### Task goal
Please return every line in the following data that includes the string "agent".

++++++++++++++++++++

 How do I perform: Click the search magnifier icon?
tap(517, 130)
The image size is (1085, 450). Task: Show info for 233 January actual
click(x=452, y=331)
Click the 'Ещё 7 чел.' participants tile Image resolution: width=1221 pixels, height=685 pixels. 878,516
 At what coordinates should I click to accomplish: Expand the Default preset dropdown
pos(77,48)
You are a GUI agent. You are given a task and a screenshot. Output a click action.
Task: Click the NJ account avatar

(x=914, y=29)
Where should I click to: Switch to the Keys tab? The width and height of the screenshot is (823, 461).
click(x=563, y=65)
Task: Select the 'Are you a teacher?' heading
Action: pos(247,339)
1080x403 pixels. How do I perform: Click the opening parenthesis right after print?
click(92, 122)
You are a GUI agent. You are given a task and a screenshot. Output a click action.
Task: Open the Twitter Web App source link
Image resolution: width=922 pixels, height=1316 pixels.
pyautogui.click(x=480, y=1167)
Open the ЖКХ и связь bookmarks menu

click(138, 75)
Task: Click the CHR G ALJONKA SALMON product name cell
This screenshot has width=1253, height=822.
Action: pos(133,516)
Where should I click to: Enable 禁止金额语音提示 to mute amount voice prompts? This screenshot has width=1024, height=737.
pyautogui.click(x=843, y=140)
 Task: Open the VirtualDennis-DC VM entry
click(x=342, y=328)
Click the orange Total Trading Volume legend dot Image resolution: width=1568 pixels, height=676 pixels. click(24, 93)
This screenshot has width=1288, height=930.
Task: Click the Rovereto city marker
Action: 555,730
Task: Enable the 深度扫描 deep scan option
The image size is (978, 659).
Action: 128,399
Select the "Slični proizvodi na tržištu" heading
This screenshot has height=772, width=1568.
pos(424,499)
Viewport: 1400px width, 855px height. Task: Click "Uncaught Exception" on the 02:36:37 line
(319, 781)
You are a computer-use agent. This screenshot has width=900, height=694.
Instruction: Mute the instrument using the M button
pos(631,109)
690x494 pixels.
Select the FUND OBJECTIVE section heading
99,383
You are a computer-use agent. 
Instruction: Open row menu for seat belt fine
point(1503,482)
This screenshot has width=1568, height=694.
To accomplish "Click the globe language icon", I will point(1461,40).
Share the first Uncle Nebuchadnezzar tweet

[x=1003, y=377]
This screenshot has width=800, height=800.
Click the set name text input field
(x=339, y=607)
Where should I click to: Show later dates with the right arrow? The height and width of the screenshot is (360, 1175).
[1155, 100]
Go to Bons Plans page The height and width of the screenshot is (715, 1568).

++++++++++++++++++++

### Solution to this task
You are a GUI agent. You are given a task and a screenshot. Output a click action.
You are a GUI agent. You are given a task and a screenshot. Output a click action.
You are a computer-use agent. This screenshot has width=900, height=694.
You are a computer-use agent. 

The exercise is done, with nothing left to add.